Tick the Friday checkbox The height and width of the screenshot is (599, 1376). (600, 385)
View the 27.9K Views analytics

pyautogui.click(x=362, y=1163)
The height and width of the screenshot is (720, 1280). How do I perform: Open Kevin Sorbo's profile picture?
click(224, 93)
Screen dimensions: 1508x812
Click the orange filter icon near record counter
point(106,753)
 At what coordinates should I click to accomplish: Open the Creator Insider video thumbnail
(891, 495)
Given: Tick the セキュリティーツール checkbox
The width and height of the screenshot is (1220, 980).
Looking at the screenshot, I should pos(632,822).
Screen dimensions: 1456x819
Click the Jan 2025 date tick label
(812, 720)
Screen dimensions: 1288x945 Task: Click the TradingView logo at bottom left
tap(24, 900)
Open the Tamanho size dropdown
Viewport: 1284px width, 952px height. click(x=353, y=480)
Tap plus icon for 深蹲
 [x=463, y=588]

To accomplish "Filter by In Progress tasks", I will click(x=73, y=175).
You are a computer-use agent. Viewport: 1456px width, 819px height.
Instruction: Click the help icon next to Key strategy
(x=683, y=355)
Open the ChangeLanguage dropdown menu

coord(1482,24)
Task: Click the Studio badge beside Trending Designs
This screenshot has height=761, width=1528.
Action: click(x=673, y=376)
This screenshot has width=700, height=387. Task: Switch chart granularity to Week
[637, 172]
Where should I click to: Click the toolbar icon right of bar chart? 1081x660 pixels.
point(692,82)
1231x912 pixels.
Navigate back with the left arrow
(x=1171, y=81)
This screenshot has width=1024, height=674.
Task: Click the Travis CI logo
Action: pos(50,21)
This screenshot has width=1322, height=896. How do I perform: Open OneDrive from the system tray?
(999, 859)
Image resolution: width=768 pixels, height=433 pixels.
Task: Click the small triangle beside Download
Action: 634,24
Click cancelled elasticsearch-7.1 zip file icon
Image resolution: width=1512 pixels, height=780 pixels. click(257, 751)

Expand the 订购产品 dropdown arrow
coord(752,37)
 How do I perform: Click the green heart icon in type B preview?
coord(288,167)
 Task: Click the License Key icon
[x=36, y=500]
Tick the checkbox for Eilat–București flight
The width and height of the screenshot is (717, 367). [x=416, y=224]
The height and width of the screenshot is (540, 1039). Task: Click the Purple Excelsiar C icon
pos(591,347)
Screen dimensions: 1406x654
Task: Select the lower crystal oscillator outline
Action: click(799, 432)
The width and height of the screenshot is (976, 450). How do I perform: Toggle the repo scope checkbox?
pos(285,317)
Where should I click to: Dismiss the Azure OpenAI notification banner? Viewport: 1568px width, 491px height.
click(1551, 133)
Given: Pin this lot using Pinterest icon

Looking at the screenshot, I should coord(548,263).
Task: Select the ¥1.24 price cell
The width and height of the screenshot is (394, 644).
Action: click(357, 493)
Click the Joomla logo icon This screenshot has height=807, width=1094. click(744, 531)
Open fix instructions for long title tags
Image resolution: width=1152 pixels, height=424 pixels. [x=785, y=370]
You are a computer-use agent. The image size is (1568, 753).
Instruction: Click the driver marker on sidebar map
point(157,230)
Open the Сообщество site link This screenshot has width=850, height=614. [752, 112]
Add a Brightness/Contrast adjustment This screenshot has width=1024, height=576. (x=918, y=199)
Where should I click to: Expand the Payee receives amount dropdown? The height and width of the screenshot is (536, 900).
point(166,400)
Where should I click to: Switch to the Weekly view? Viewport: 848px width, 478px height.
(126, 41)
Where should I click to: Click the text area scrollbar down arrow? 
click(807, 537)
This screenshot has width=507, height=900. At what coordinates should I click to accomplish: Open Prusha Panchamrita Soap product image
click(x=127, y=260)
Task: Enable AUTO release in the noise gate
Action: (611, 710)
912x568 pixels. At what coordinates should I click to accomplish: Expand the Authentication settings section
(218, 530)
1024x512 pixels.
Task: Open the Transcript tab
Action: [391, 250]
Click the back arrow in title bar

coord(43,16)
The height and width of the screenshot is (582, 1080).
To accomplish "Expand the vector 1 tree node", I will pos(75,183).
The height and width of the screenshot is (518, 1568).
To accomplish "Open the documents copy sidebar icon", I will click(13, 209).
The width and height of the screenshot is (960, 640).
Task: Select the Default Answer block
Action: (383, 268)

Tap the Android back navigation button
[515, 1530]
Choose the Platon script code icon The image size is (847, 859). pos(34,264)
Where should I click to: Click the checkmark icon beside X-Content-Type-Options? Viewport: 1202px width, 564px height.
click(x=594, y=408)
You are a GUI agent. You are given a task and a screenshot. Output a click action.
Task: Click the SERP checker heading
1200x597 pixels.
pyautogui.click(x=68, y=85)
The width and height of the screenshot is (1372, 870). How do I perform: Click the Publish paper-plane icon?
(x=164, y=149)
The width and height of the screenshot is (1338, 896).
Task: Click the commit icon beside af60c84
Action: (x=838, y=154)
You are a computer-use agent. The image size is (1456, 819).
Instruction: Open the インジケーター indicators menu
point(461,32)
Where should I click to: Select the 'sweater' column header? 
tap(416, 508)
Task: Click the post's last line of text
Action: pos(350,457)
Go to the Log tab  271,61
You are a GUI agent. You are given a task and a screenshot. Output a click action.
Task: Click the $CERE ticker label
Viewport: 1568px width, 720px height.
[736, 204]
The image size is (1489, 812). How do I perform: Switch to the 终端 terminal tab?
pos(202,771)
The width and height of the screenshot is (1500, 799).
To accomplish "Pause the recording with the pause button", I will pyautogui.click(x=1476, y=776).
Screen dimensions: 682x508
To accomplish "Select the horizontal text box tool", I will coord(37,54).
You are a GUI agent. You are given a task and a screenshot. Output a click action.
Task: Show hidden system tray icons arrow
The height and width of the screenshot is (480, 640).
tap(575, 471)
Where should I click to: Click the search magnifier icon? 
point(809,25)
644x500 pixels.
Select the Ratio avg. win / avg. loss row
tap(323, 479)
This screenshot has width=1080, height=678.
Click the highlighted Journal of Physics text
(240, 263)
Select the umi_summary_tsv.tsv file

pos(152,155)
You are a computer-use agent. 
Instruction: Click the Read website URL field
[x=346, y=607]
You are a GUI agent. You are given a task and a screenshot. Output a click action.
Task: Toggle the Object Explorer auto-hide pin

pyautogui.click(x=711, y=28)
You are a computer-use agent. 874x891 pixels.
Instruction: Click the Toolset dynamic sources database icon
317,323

____

[Try it]:
Search the records for the string "computer" and, wherever a line contains it, please copy that line.

[Exercise solution]:
You are a computer-use agent. Viewport: 1456px width, 819px height.
You are a computer-use agent. The image size is (1568, 753).
You are a computer-use agent. The image size is (1456, 819).
You are a computer-use agent. 
You are a computer-use agent. 874x891 pixels.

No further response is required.